Levels of Evidence on SCIRE Community
SCIRE Professional uses a scale to rate evidence into six categories based on the type of study design and the quality and number of randomized controlled trials. This is explained in detail in the “SCIRE Systematic Review Process: Evidence” Chapter. On SCIRE Community, we have combined these levels into three categories:
Strong evidence is research evidence based on two or more high quality randomized controlled trials (SCIRE Professional Level 1a).
When there is strong evidence to support the use of a treatment, we can be confident that it has been proven to work. Likewise, if there is strong evidence that a treatment is ineffective, we can be confident that it does not work. In general, the more studies there are that have the same findings, the more confident we can be that a conclusion is accurate.
Moderate evidence is research evidence that is based on one randomized controlled trial, or one or more prospective controlled trials or cohort studies (SCIRE Professional Level 1b and 2).
When there is moderate evidence to support the use of a treatment, we have some guidance on whether a treatment works, but cannot be completely confident in its findings. More research is needed to be sure.
Weak evidence is based on lower level non-experimental study designs (like case studies and observational studies) or clinical consensus (SCIRE Professional Level 3, 4, and 5). These study designs are most susceptible to biases and errors so they are considered lower quality evidence when weighing treatment options. However, these studies often have different purposes, such as communicating unique and uncommon findings or making connections between different factors.
That being said, when we are trying to decide whether a treatment is effective, weak evidence provides early support that a treatment is effective or ineffective, but is not enough to draw conclusions from. More research is needed.
Other Categories of Evidence
Conflicting evidence is when some studies support the use of the treatment, and others do not. Conflicting evidence can be challenging to interpret, requiring careful assessment of the involved studies to determine potential problems or errors that could affect their results. Depending on the situation, conflicting evidence often makes it difficult to draw conclusions about whether a treatment works or not.
Expert opinion is a form of evidence based on the opinions of experts in the field. This includes the advice of health providers and researchers, and clinical consensus statements that are not based on research studies. Expert opinion is based on clinical experience or reasoning based foundational medical principles. Clinical reasoning has an important place in interpreting research evidence and making decisions when no high quality research has been done, expert opinion is considered a weak form of evidence compared to research evidence.
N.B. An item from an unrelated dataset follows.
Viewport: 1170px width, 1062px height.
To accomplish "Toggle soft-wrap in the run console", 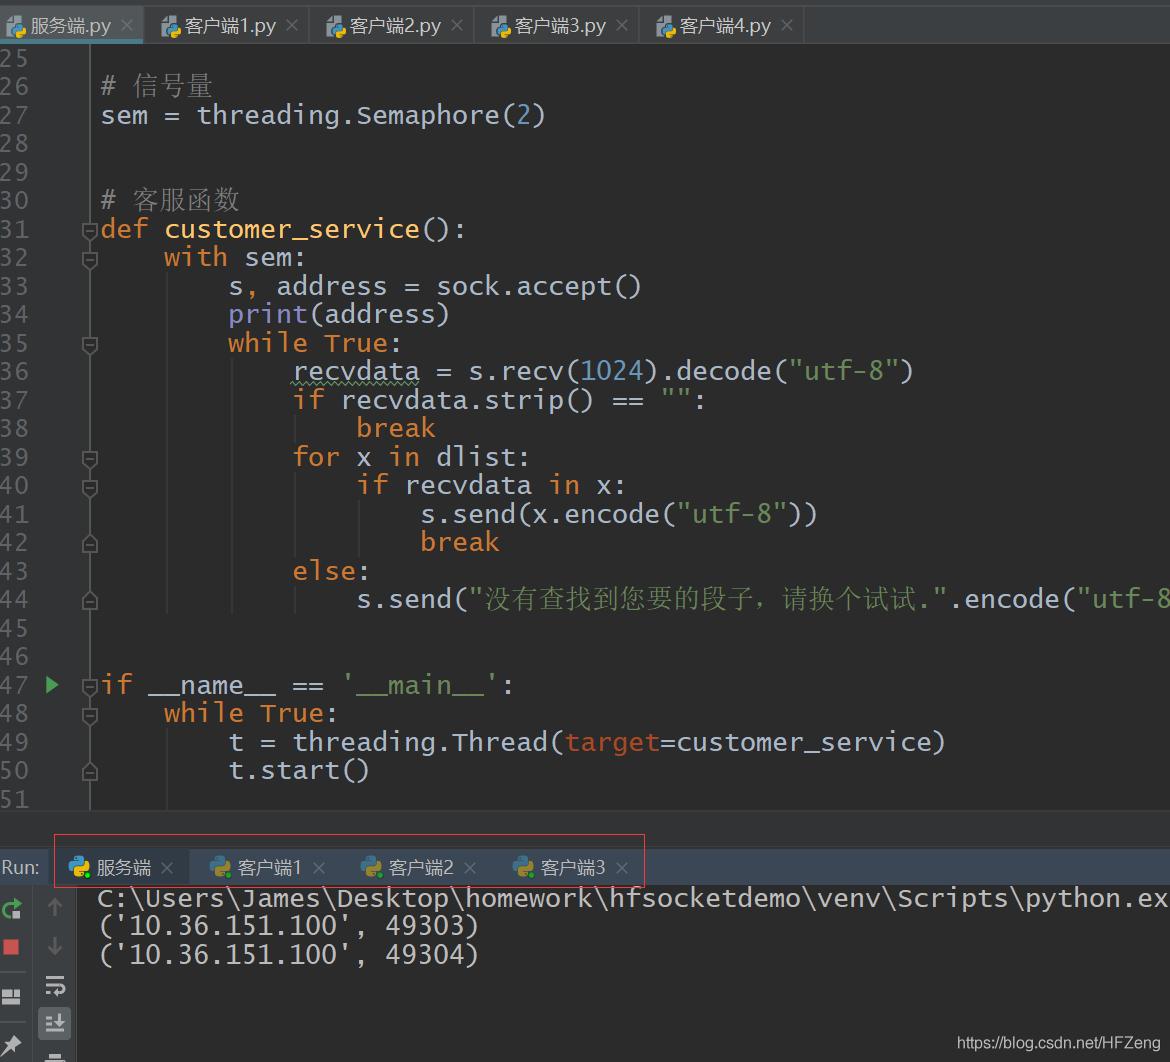I will (55, 985).
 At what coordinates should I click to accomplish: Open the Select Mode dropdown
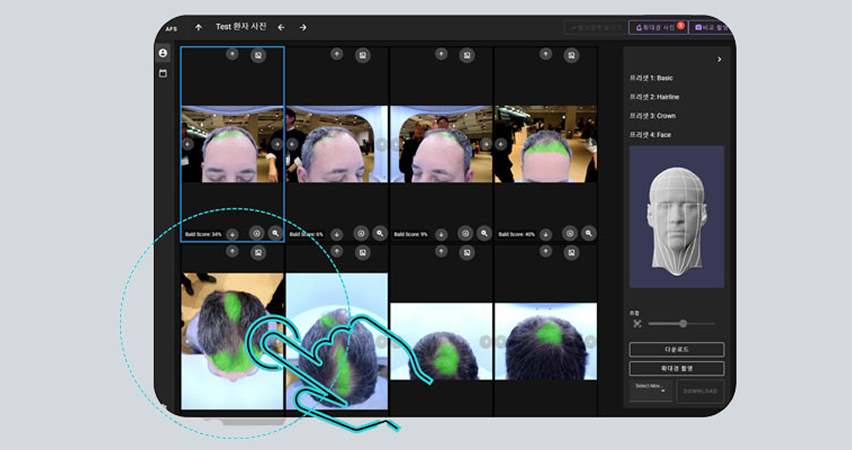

Making Decisions Using Research Evidence
Keep in mind that these broad levels are used to approximate the strength of evidence for ease of use and understanding. However, each category will vary somewhat and it is important to interpret this in the context of other important information. On top of the conclusions drawn from research evidence, other factors like potential risks, cost concerns, personal suitability, and your preferences also need to be taken into account when deciding on treatment options for your health.